The U.S. Office of Personnel Management released updated today its guidance on coverage of dependent children in 2011. Based on guidance from the Health and Human Services Department, the Internal Revenue Service, and the Labor Department, OPM has concluded that it does not have to change its definition of foster child next year. According to OPM’s FEHB Handbook:
To be considered a foster child for health benefits purposes:
· the child must be unmarried and under age 22 (if the child is over age 22, he/she must beincapable of self-support);
· the child must live with you;
· the parent-child relationship must be with you, not solely the child’s biological parent;
· you must be the primary source of financial support for the child; and
· you must expect to raise the child to adulthood.

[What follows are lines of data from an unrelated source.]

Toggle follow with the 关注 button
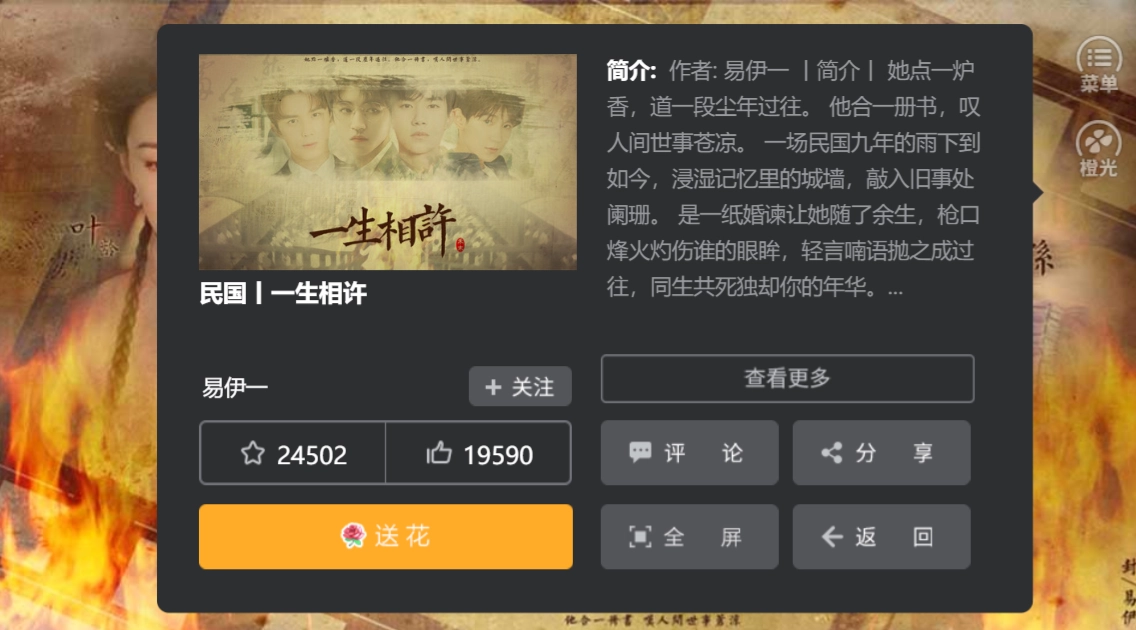1136x630 pixels. click(x=520, y=387)
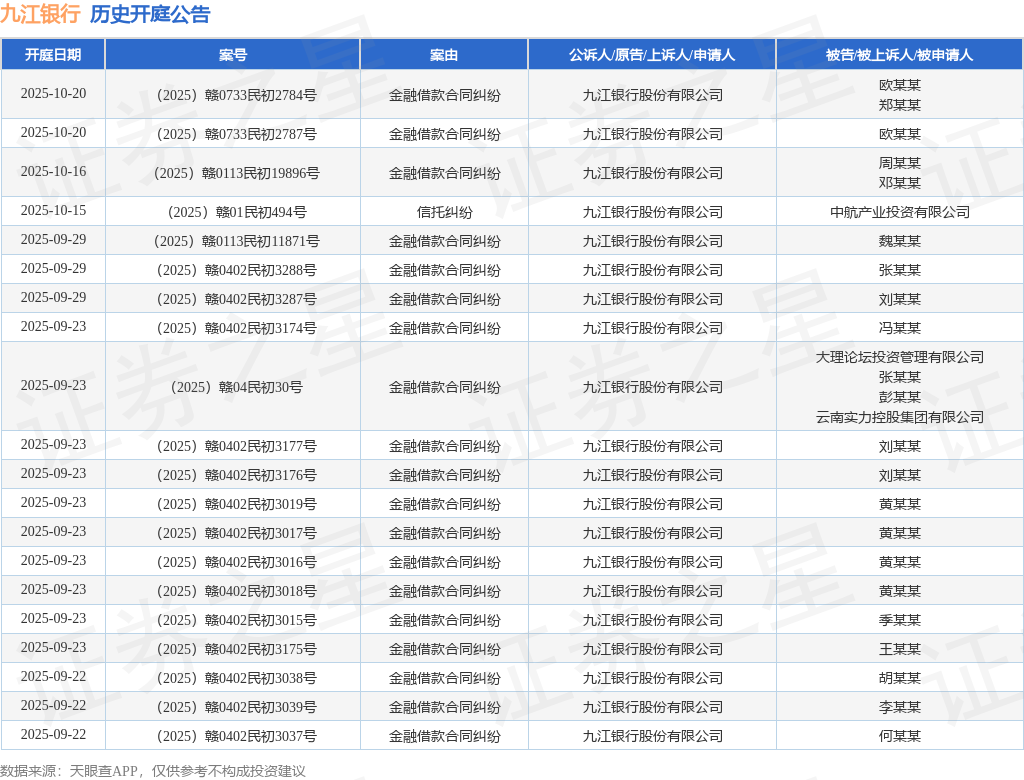This screenshot has height=780, width=1024.
Task: Select defendant 云南实力控股集团有限公司
Action: click(899, 417)
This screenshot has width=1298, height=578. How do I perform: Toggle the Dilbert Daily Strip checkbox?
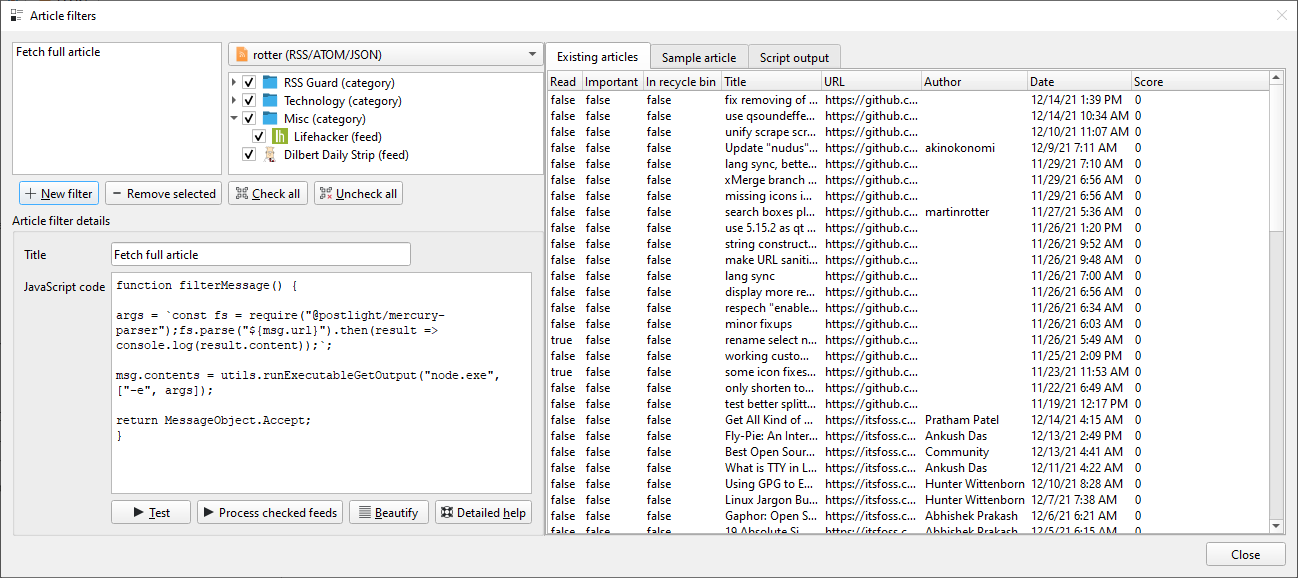(x=249, y=155)
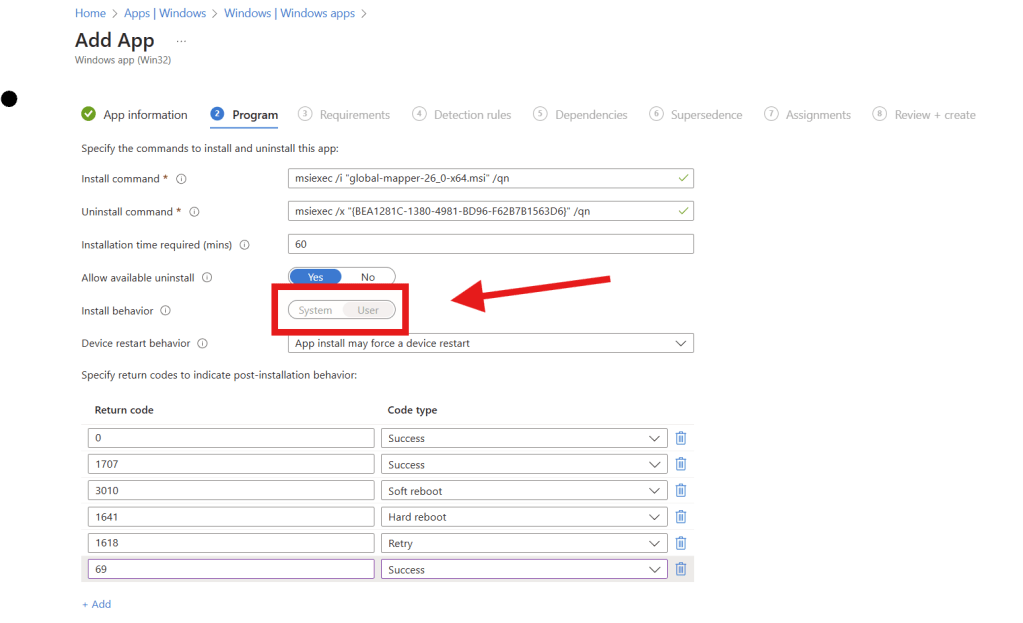Remove the 1641 Hard reboot row
The width and height of the screenshot is (1023, 623).
point(680,517)
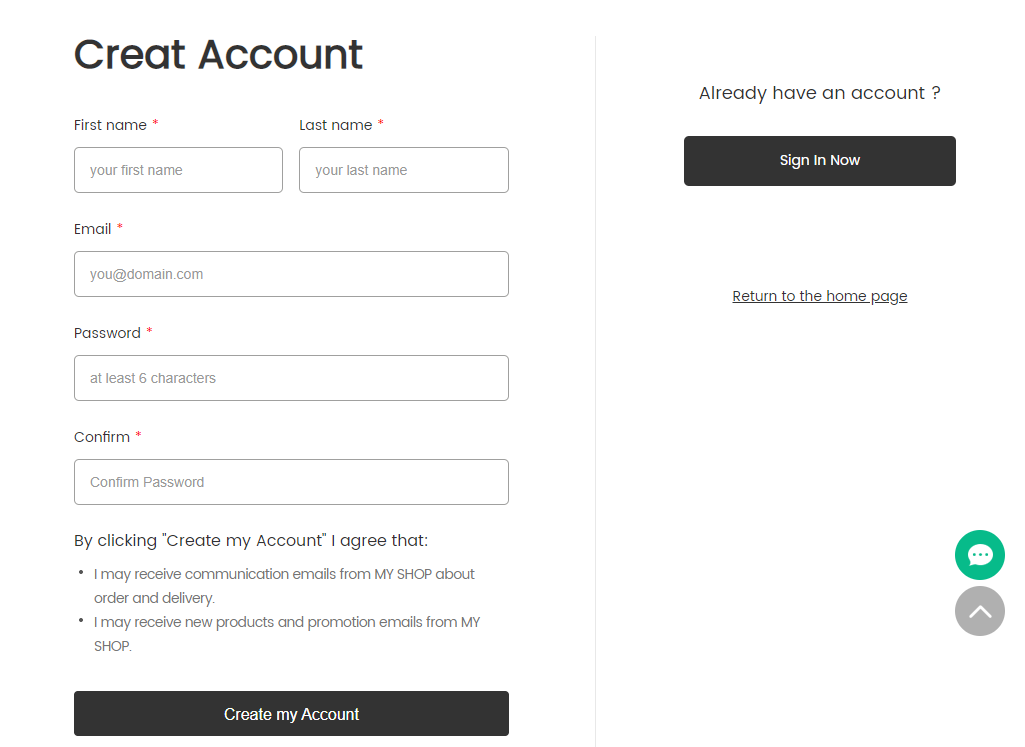Focus the first name input field
This screenshot has width=1025, height=747.
pyautogui.click(x=178, y=170)
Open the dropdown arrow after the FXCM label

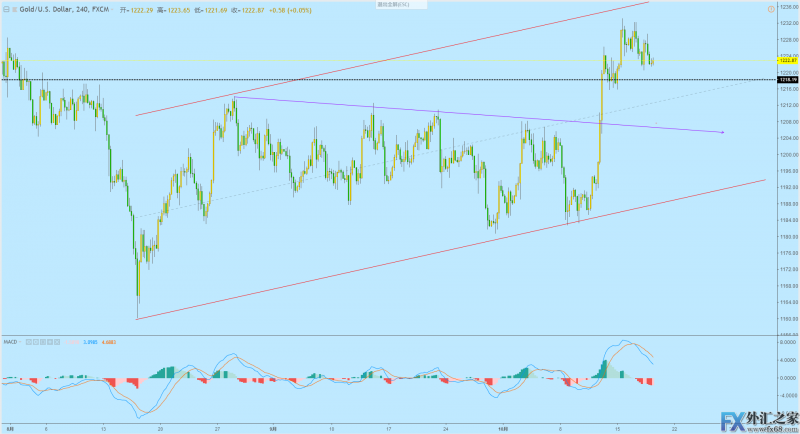click(x=113, y=7)
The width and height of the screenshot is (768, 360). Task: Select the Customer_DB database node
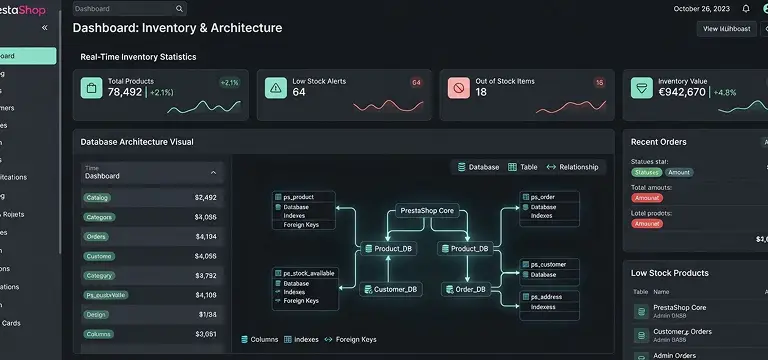tap(391, 289)
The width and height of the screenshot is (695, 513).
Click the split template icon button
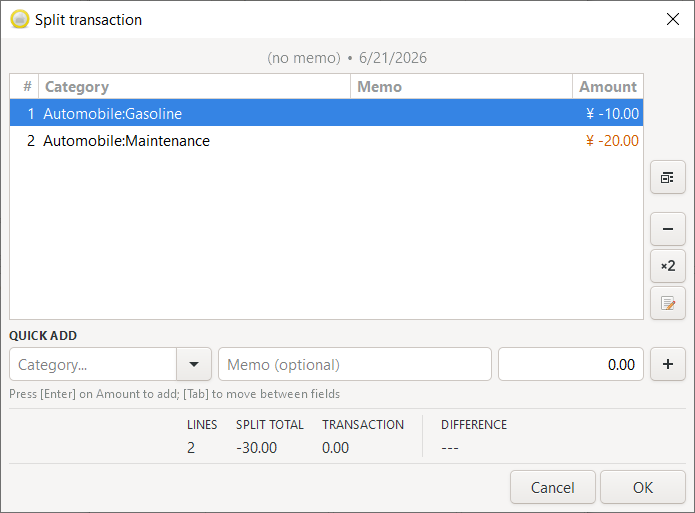(668, 177)
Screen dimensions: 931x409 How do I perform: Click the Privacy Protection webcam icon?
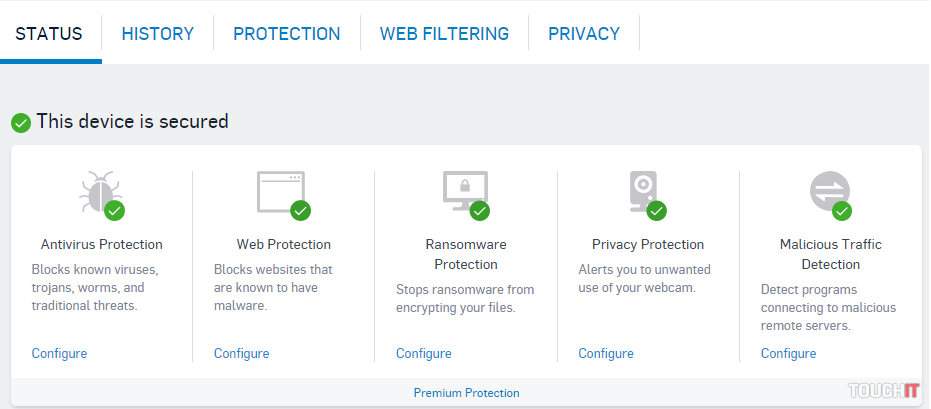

You don’t need to be related to the child nor do you need to legally adopt him/her. As long as the above requirements are met, you may have a foster parent-child relationship even when:
· the child’s natural parents are alive;
· the child’s natural parent lives with you; or
· the child receives some support from sources other than you (for example, social security payments or support payments from a parent).
Common examples of a foster parent-child relationship are:
· A child whose parents have died is living with, and being supported by, a close relative who is an enrollee.
· A child who is living with and financially dependent on a grandparent who is an enrollee. (The natural parent of the child may also be a dependent.)
· A child living with an enrollee under a preadoption agreement.
· A child who is in the legal custody of an enrollee.
For your foster child to be covered under your FEHB enrollment, you must provide documentation of your regular and substantial support of the child; sign a certification stating that your foster child meets all the requirements and that you will notify your employing office if the child marries, moves out of the home, or stops being financially dependent on you.